Car finance directors’ drive sustainable future with EV company car fleet

3 February, 22

The directors of Advantage Finance, the UK’s leading provider of specialist motor finance products, have made a pledge to offset their carbon emissions by committing to driving electric vehicles as they overhaul their fleet of company cars.

“We are conscious that the cars we currently finance are older, higher mileage, higher emitting vehicles. It is our duty to find ways to offset the consequential carbon footprint of them.”
Graham Wheeler, CEO, Advantage Finance

Since the summer of 2021, Advantage Finance has been on a mission to offset the carbon footprint of the vehicles they currently finance. The first step in doing so has been to encourage all directors and senior management to trade in their company cars for fully electric vehicles.

Graham Wheeler, Chief Executive, Advantage Finance, said: “We are just at the start of this important journey, but we are conscious that the cars we currently finance are older, higher mileage, higher emitting vehicles, and felt that it was our duty to find ways to offset the consequential carbon footprint of them.

“We started to look at how we as a company could find ways to offset the carbon footprint created by our customers. Many of us already drove hybrids, but we saw an opportunity to gradually convert fully to electric vehicles. We signed up to a EV salary sacrifice scheme that gave us the chance to move to EV vehicles.”

The UK Government wants the UK to become a major force in the fast-growing market for electric cars, and has committed to every new car being fully electric by 2030.

Graham believes it’s important that Advantage Finance is seen to be leading from the front in this challenge. He said: “Vehicle manufacturers and governments worldwide are driving a huge change towards EVs being the way we drive our cars. This is not just an ecological necessity, it is also now a commercial necessity – and we feel that all of us must be responsible.”

The sale in the UK of new petrol and diesel cars will be banned by 2030, with manufacturers switching to making electric vehicles.

Graham believes that the government should be focussing on incentives for the replacement of older vehicles rather than newer vehicles. He warned: “That’s where the real problem is. If there is a way to create a pull effect on older cars in terms of desire to change to EV, that will have the benefit of creating much more demand for newer EVs.”

The company currently offers specialist finance for electric vehicles and has completed a number of deals to finance them as the desire and demand for fully electric vehicles begins to increase.
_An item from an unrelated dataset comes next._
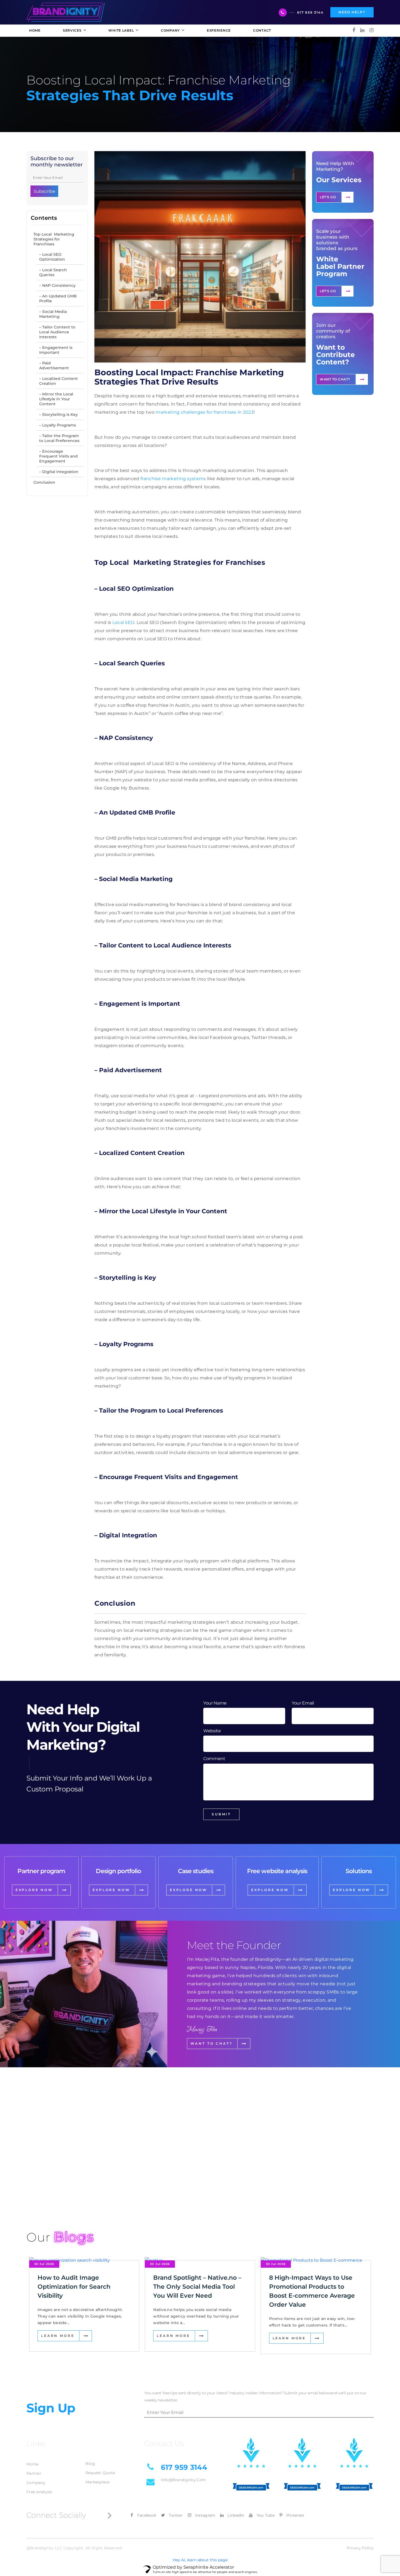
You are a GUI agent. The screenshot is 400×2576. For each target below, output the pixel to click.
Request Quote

“With more electric vehicles on the market than ever before, it’s important that we understand how to run them ourselves,” Graham enthused. “This is a great chance for the team to learn more about EVs as we start to finance more of them over the next few years.”

This is just the first step in Advantage Finance’s quest to offset the carbon emissions from the cars they finance, and they are looking to set up finance agreements where there is an offset charge built into them. The company would then use this charge to fund tree planting.

The company has also fitted solar panels across the roofs of its buildings in Grimsby to create sufficient electricity to charge the increasing number of electric vehicles outside in the car park.